-------- Provided data --------
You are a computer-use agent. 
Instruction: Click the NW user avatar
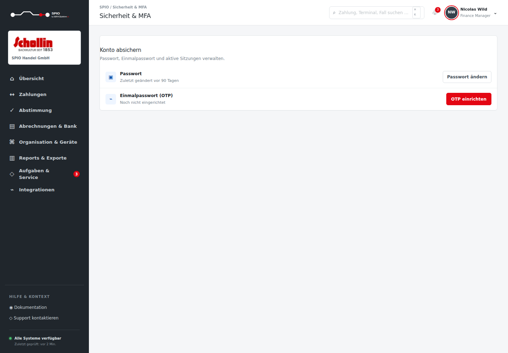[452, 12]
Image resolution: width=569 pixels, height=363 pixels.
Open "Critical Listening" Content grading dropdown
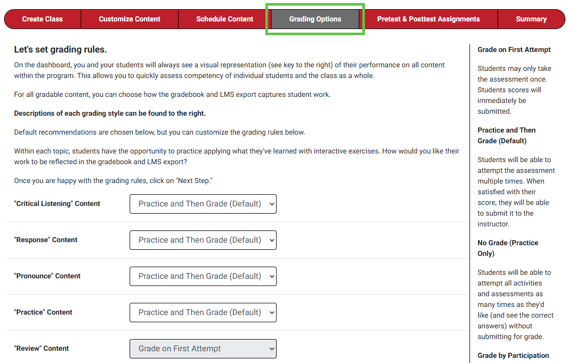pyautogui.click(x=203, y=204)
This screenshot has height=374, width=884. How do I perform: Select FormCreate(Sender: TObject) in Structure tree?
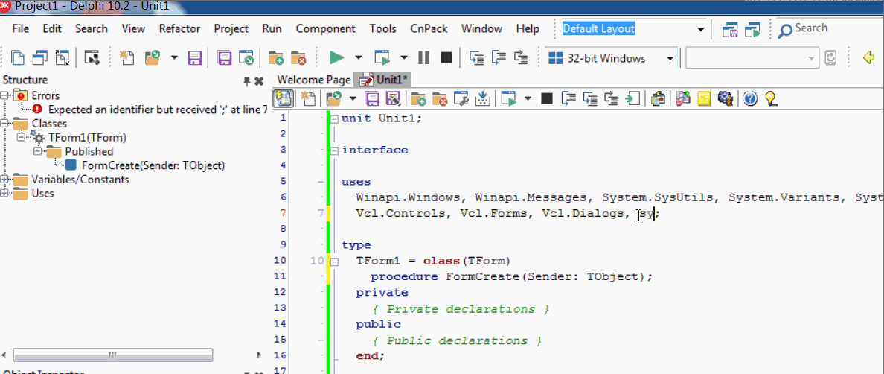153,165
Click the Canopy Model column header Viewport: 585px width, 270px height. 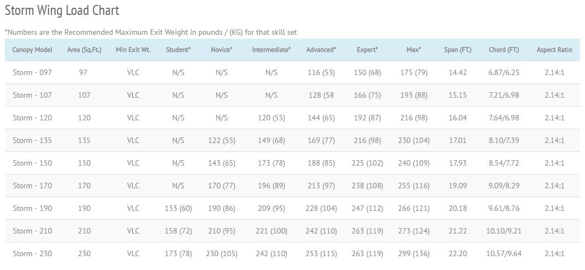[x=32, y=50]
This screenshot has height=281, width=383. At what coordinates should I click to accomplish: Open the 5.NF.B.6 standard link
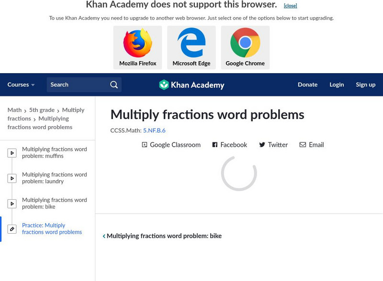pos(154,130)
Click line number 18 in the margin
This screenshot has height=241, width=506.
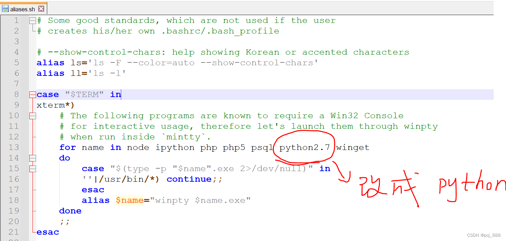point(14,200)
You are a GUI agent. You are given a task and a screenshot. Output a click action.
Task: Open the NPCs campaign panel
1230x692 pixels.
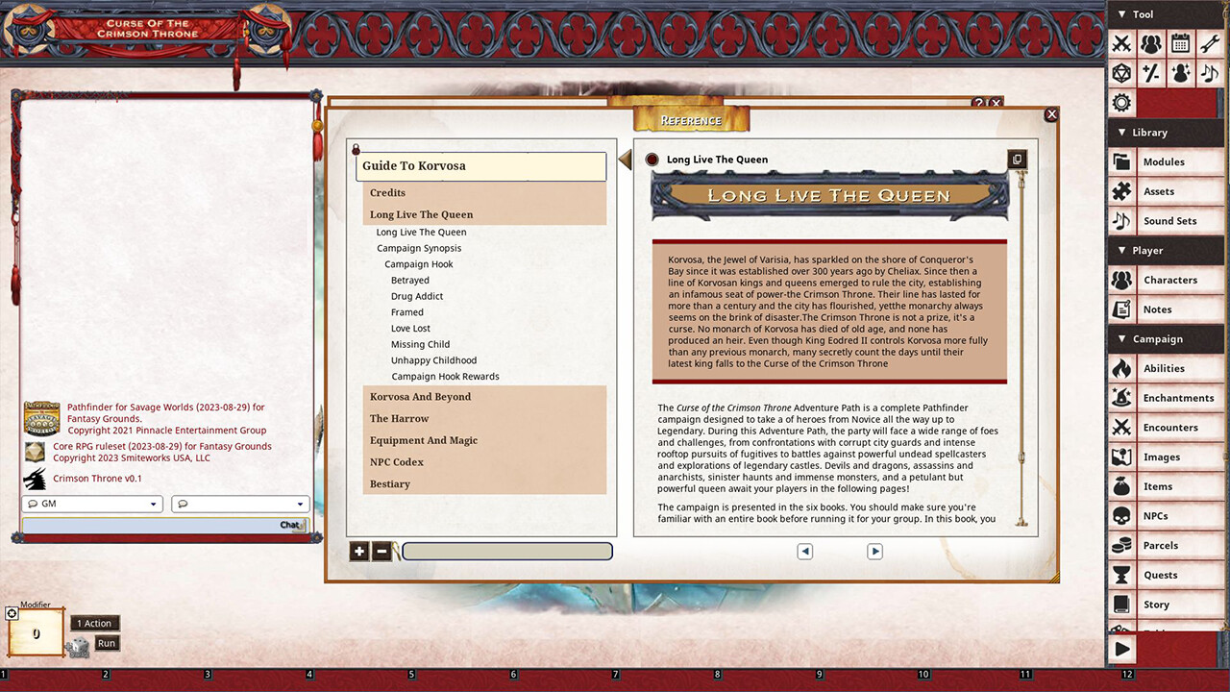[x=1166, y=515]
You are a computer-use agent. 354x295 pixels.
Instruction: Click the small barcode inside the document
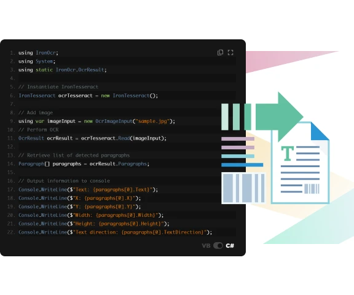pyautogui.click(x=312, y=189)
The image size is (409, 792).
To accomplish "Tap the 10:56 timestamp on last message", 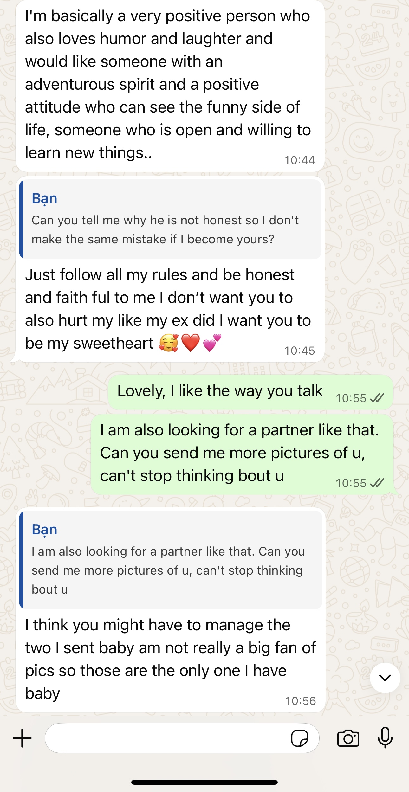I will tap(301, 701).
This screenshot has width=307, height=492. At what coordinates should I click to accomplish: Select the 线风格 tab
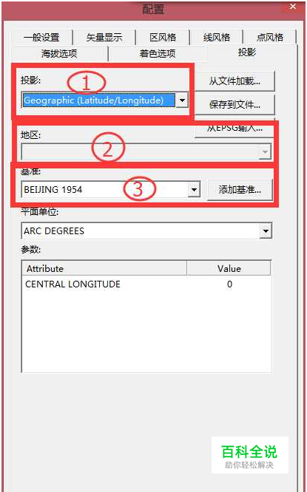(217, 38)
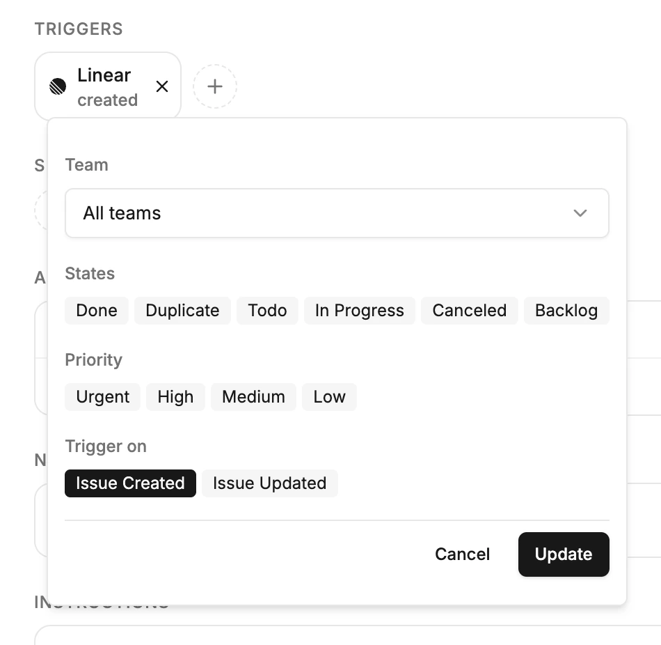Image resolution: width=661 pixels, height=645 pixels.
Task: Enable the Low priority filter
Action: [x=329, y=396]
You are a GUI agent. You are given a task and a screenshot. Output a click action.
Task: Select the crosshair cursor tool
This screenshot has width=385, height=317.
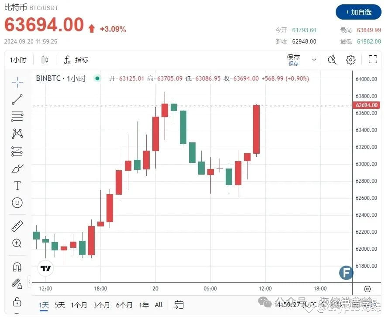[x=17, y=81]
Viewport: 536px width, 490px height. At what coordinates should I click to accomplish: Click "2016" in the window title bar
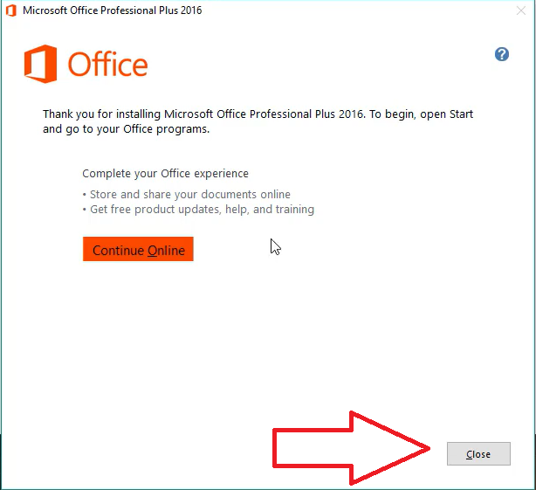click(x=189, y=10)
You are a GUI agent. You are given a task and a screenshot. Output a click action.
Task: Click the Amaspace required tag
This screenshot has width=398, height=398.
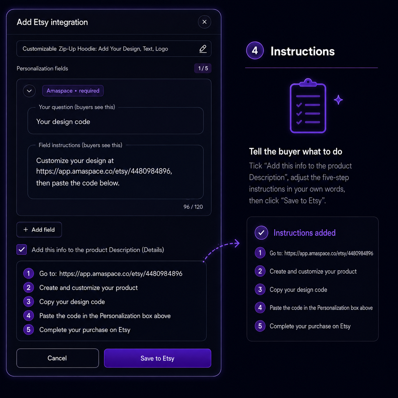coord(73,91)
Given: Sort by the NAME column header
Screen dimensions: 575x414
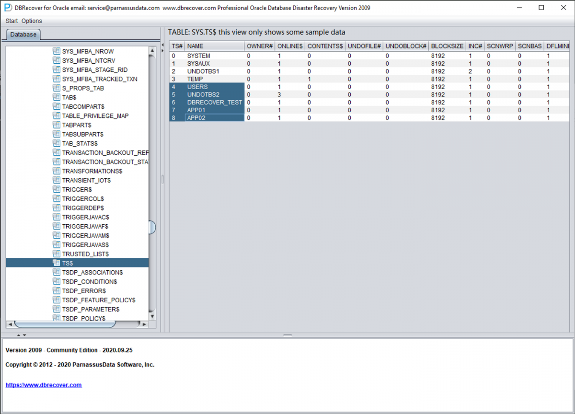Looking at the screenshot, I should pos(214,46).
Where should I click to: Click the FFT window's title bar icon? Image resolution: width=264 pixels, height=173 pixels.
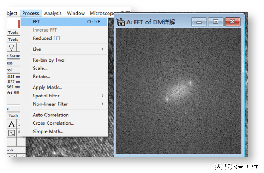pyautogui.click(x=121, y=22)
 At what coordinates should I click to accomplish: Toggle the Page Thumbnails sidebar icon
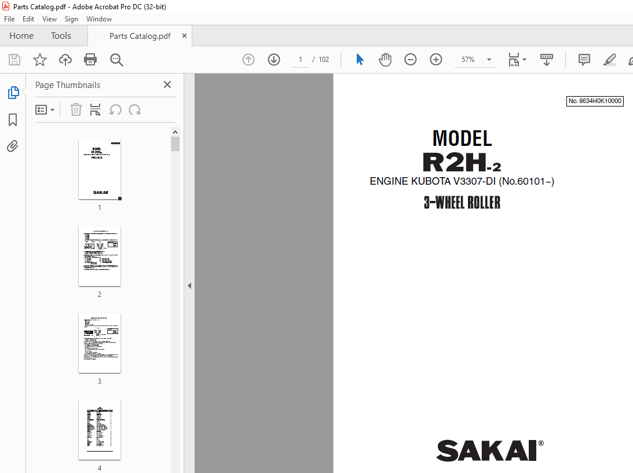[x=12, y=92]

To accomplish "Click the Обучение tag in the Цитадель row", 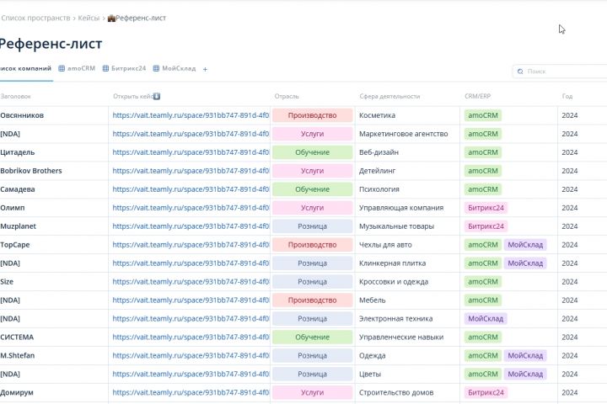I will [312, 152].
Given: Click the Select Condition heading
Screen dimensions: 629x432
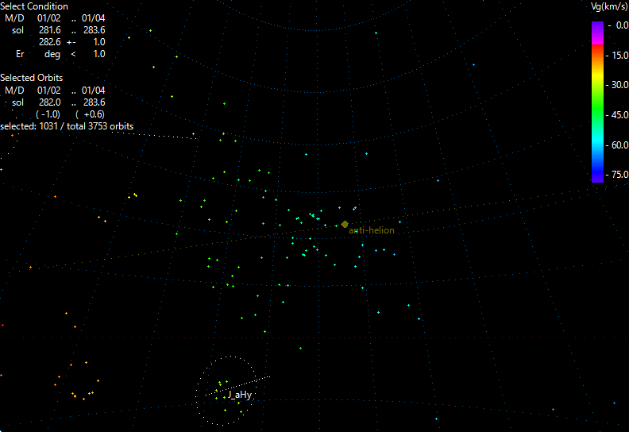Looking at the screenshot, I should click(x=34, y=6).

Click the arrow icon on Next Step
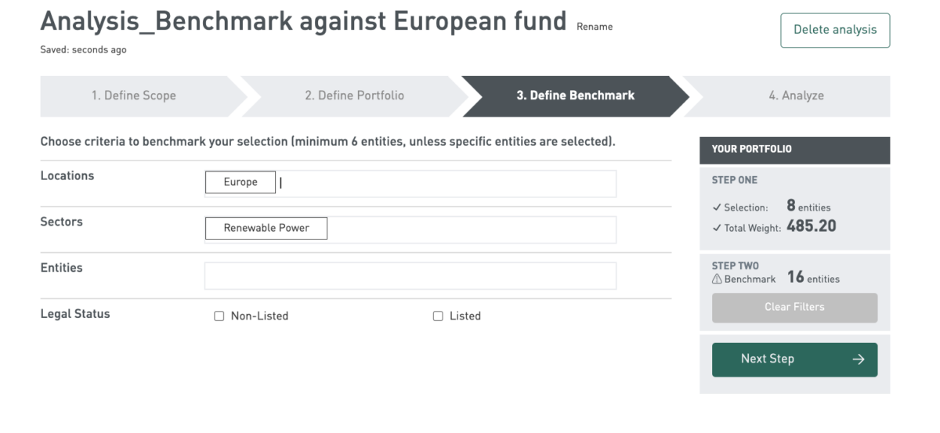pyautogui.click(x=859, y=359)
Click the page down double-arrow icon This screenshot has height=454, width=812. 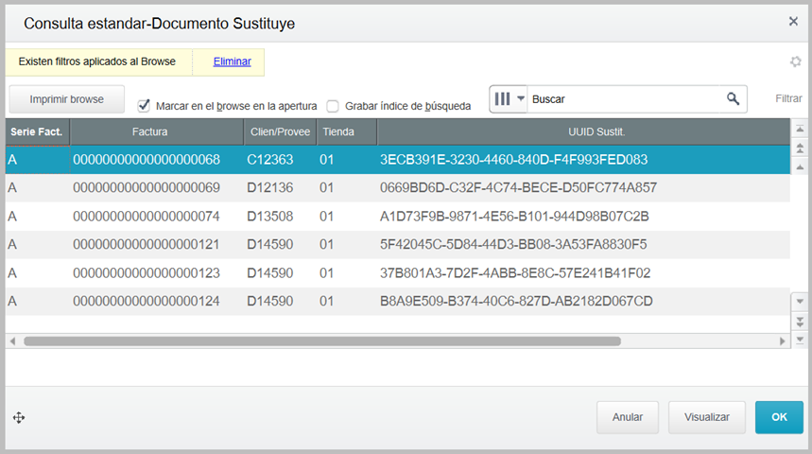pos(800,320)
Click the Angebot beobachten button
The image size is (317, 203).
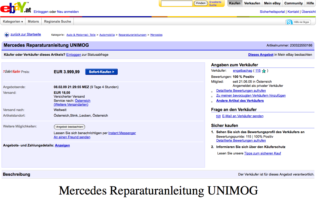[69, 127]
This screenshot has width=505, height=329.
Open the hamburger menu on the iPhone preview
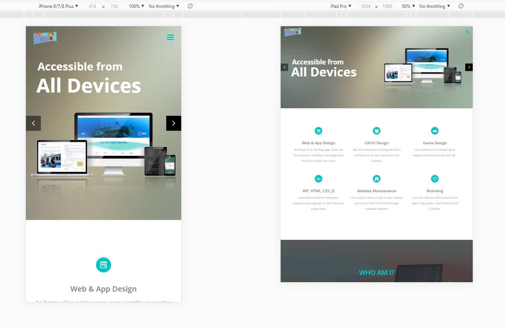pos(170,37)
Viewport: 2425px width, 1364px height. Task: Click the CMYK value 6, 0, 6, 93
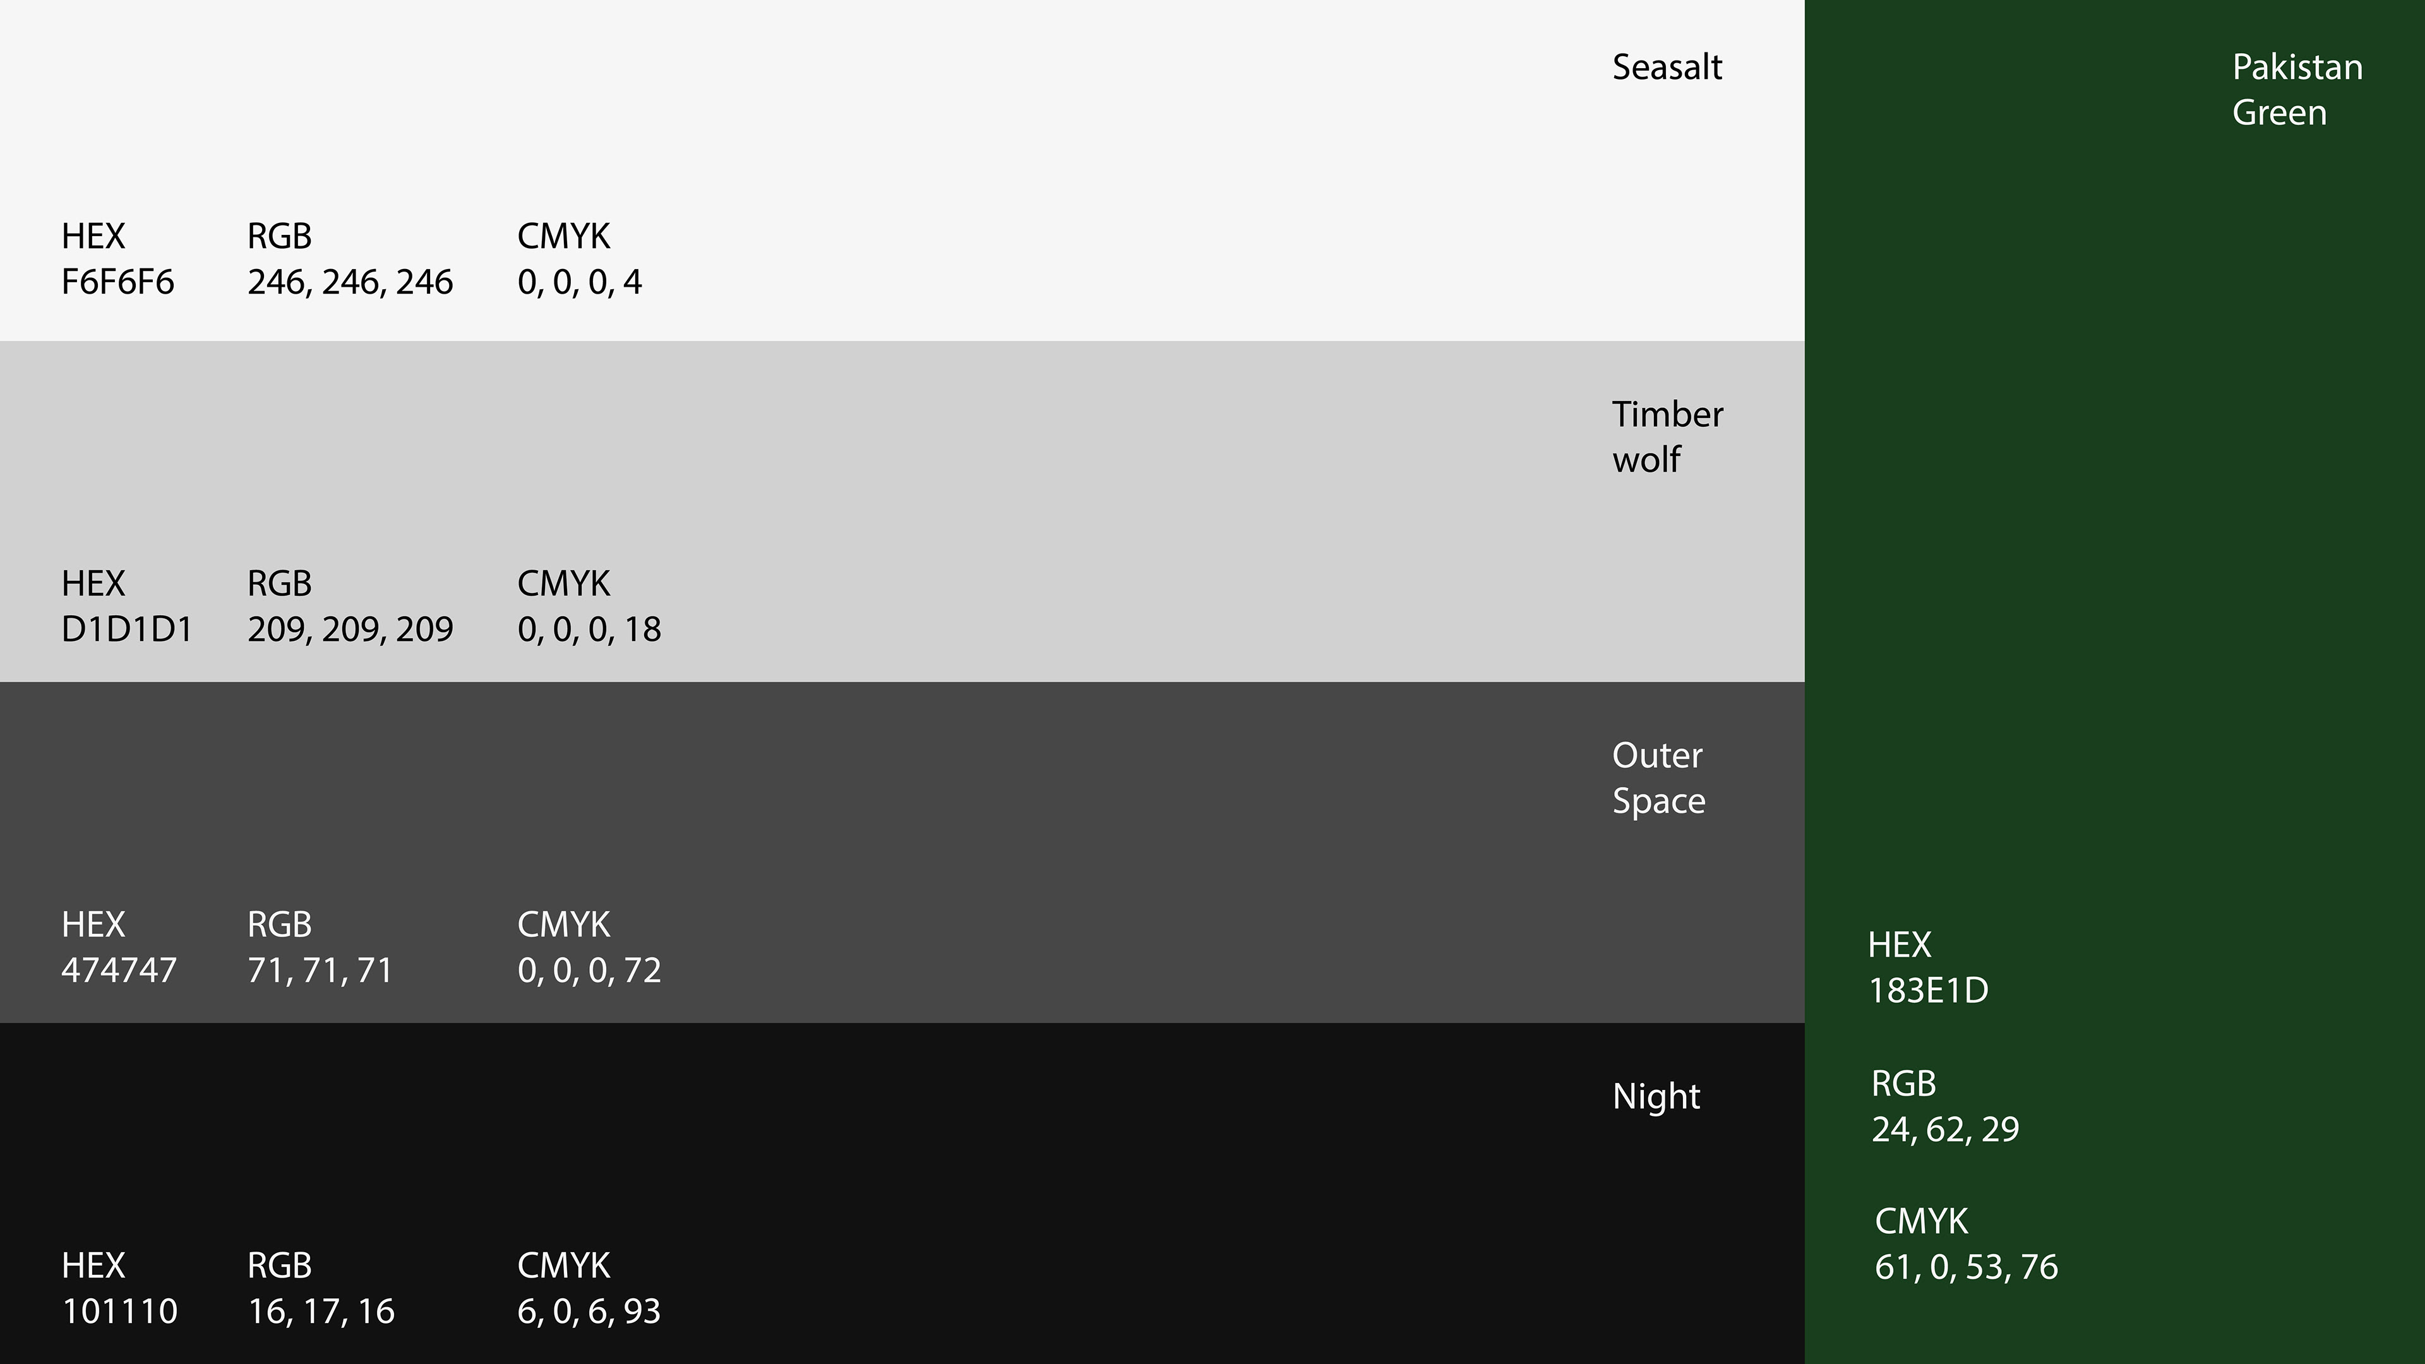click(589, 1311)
--------
Starting at the line with "The image size is (317, 203).", output each line through the final one of the listing above, and nothing else. Pictures are to be left out.

- **Response**:
The image size is (317, 203).
[69, 127]
This screenshot has width=505, height=329.
Open the hamburger menu on the iPhone preview
pos(170,37)
Viewport: 2425px width, 1364px height. Task: Click the CMYK value 6, 0, 6, 93
click(589, 1311)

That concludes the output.